For more on the laws of individual states, see another article in this section, "Workers' Compensation Laws by State."
The 'no-fault' concept
Workers' compensation is a no-fault system. This simply means that negligence or fault in the accident's cause is not at issue, and that in almost all cases, a covered employee who is hurt or diseased merely has to show that the injury arose as a result of the employment (in some states, partially as a result of the employment, or aggravated by the employment) and during work time. The official phrase for this is "out of and in the course of employment."
Exceptions to coverage
Who is not covered. Categories of covered employees differ from state to state.
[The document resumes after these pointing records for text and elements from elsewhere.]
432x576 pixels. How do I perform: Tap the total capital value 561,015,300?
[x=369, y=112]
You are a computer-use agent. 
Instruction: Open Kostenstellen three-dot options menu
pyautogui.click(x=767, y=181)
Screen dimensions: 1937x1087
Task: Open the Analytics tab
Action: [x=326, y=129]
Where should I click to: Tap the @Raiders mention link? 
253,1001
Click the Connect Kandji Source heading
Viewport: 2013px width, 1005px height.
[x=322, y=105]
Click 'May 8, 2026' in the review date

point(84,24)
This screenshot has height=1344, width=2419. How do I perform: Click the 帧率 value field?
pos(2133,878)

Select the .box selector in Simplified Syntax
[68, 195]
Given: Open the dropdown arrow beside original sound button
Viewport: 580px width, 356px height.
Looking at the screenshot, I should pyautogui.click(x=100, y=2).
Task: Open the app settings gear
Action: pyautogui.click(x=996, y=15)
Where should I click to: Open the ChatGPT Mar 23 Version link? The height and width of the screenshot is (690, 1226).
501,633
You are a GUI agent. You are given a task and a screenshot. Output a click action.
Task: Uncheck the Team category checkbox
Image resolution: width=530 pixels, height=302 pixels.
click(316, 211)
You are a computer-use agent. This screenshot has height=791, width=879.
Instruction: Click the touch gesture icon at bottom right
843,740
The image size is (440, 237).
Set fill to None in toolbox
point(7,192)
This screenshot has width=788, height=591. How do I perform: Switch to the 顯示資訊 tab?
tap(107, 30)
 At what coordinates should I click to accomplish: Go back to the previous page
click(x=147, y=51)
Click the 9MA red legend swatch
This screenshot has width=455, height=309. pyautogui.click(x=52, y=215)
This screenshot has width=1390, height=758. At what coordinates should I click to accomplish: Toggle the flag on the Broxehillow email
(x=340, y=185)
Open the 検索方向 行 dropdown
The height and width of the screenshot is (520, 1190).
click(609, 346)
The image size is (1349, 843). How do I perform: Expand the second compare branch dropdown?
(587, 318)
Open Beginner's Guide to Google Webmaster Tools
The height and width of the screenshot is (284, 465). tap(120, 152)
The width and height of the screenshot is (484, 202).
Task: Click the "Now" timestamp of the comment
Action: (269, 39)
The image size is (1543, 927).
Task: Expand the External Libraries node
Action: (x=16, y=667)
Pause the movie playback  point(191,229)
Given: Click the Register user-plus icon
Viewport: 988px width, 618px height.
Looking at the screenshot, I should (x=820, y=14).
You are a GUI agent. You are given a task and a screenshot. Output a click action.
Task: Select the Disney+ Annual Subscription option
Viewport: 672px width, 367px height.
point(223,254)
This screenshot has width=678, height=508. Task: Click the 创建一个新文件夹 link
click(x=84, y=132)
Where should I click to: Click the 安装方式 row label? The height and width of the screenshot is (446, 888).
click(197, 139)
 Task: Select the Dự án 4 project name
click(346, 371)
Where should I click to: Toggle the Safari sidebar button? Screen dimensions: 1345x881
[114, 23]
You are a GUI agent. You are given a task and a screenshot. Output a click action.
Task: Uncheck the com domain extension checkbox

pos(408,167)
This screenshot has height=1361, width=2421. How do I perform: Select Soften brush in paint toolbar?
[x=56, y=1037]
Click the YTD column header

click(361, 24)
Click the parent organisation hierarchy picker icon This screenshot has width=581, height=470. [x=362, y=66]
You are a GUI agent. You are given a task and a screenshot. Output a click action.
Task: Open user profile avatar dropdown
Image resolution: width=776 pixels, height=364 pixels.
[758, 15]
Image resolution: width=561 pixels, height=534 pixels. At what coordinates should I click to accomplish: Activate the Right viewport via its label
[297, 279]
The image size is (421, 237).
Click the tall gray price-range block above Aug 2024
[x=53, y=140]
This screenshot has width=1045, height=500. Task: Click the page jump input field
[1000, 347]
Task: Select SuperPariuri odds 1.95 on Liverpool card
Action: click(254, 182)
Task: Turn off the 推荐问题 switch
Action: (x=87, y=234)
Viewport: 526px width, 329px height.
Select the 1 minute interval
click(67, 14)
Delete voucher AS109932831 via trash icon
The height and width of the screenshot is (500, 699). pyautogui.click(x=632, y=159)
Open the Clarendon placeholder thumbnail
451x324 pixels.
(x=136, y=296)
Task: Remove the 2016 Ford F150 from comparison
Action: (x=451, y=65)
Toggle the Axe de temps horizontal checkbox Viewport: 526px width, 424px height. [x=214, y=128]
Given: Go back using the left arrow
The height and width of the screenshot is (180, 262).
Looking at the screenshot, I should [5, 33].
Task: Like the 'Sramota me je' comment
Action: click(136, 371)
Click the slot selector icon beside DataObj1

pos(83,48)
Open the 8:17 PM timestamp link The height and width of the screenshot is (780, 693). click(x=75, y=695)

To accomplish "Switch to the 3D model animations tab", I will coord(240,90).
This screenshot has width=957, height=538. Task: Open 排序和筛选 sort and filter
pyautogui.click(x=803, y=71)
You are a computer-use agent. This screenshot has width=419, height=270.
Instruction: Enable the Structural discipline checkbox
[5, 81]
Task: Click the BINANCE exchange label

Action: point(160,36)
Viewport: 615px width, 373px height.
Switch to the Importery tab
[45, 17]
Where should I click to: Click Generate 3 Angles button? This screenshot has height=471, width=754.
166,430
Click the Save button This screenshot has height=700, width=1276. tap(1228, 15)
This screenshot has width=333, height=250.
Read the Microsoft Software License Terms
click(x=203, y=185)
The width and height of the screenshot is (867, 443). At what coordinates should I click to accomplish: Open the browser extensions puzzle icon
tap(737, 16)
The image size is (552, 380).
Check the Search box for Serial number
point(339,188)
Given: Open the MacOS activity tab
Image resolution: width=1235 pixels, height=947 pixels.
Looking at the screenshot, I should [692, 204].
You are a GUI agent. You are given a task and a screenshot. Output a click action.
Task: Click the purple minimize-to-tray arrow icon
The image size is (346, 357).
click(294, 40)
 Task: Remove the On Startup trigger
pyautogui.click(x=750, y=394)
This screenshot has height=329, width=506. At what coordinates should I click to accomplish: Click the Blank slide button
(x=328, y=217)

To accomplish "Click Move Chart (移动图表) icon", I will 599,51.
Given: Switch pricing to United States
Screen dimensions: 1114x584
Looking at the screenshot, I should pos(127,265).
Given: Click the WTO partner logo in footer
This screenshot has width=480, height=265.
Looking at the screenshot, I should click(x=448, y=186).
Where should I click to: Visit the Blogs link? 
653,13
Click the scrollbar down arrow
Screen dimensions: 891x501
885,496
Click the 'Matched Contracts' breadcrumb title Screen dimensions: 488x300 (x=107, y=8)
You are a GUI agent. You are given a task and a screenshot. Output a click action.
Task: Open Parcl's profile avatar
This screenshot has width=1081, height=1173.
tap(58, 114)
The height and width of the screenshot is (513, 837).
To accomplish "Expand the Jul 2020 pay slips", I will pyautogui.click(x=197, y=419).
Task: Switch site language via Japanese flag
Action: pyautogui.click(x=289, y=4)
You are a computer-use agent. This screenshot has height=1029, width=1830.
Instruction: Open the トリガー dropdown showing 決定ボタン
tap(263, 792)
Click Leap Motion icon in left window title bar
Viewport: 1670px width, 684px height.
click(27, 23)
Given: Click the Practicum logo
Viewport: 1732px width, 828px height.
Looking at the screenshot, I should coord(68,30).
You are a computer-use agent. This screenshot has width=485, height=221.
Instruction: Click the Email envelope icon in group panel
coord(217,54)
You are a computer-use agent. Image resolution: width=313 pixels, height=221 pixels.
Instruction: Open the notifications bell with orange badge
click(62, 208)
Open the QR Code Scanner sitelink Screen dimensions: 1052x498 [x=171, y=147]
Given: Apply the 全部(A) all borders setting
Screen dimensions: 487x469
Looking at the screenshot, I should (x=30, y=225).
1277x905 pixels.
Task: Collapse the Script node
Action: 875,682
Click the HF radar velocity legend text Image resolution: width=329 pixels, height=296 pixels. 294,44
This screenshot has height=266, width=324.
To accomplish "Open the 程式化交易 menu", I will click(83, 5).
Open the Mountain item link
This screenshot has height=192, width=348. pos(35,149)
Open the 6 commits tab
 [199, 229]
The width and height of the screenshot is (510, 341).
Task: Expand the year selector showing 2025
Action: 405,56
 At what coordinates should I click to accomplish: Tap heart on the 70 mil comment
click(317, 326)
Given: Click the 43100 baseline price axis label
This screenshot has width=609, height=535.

Generally, however, workers covered by federal workers' compensation laws are not covered by state law. In most (but not all) states, domestic workers, casual employees, farm workers, the clergy, and independent contractors are not covered.
What is not covered. In most (but not all) states, injuries resulting from a worker's intoxication, intention to harm himself or another, the worker's "coming and going" (i.e., commuting) injuries, and injuries resulting from recreational activities are not covered. Extraterritorial coverage
Most state workers' compensation laws are "extraterritorial." This means that an employee hired in one state, who is hurt while out of state, is eligible for workers' compensation under the hiring state's law. Some states limit the time the employee can have been out of state for coverage to apply; some states give the employee the option of claiming coverage under either state.